Arrange: coordinate some setup for your test. This might be in the test method itself, creating an instance of the unit under test. This might be in the constructor, or per-test setup method. Having a lot of setup for a test is a code smell.

Act: perform the task that is being tested. Maybe a static method, or method on your unit under test. This should be a single atomic action, from your system code would be expected.

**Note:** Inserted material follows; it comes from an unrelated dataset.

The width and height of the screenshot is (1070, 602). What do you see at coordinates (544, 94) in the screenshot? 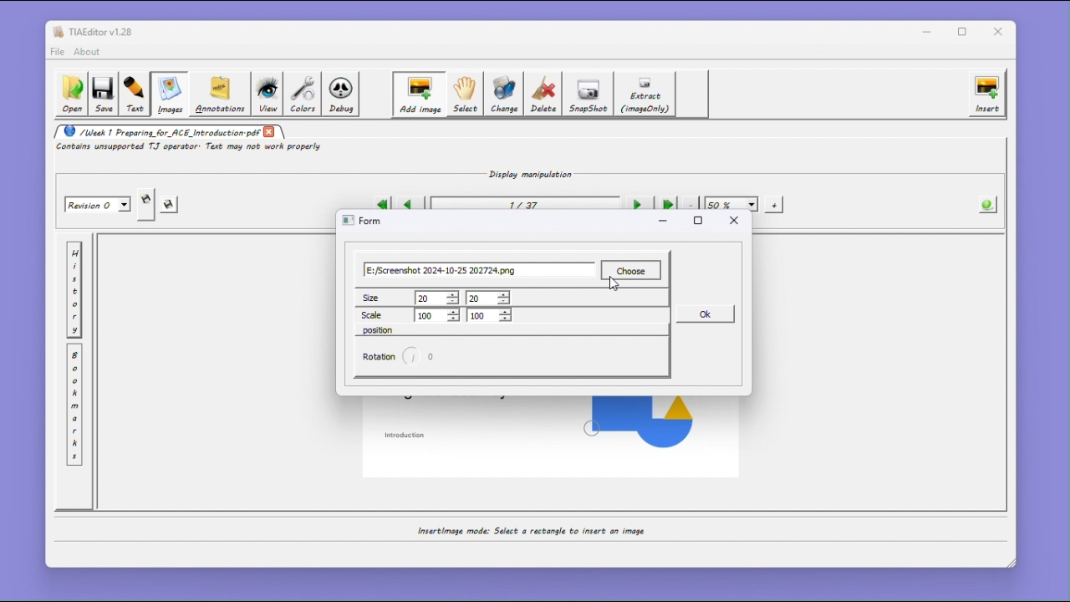
I see `Delete ` at bounding box center [544, 94].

Assert: confirm that the state of play after acting is what is expected. Check the result of the method has the correct state, or check the state of the unit under test has been modified correctly. Again, assert one thing. It might take multiple assert statements, but they should represent a single atomic state.

[Test]
public void CustomerService_CreateNewCalledWithValidCustomer_NoProblemsOccur()
{
    //Arrange
    var sut = CreateService();
    var newCustomer = GetValidCustomer();
    
    //Act
    var saveResponse = sut.CreateNew(newCustomer);
    
    //Assert
    Assert.True(saveResponse.Successful);
    Assert.Empty(saveResponse.Warnings);
}

Personally I don’t like having the comments in there, but spacing my test methods into the three sections make it much clearer to read what is happening at each stage, and what is the Act part.

Test code is code

The quality of test code is appalling. Yeah, this is an over-generalisation. I should be clearer and say, the quality of the code people write when they start writing tests is appalling. I’m guilty of it, and I’ve seen it with other people when they start out writing tests. Now this could be a localised issue and be related to the testing and mocking frameworks ‘éxperienced’ testers use in .Net, and the inherent complexity they introduce. The other thing it could be, and the one I’m conscious of, is that people don’t seem to treat test code with the same respect they do the rest of the code in their application. Quality, standards and best practice goes out the window, it seems, when they write their test code. Follow the rules and everything gets better fast. SOLID anyone?

Automated UI Testing

This is a whole topic in itself, so I will have to post something more in depth about this later, but the punchline is Automated UI Tests abstract functionality from implementation detail. Yes, we couple to design decisions still, but done right UI test can abstract over the design and still focus on the functionality. This makes these tests less fragile and prone to change based on refactoring implementations. Something that unit and integration tests often struggle with (albeit because of the way we probably architect that test code in the first place). Having these tests in place gives you the most bang for your buck, since we know that the UI does (or doesn’t if the tests fail) allow the user to perform the operation/task the test runs through. This covers all the moving parts involved in that action from client application code all the way to persistence. Yes, these are integration tests in a way, but the Black-Box nature gives them their most value, not to mention they do exactly what the user does, not an approximation of it. Of course you should still complement this with unit tests over logic and integration tests at other points in your system as well (APIs, modules/components etc).

Conclusion

So what have I learned? Well, the main thing is that there is much more to learn. And like becoming a better developer in general, it’s all about practice, observe, improve. Everyone takes their own journey, but the lessons learned take us all to a similar destination in the end: write more tests, improve the quality of your code and applications.

Thanks @saramgsilva for suggesting I add some code samples to this post.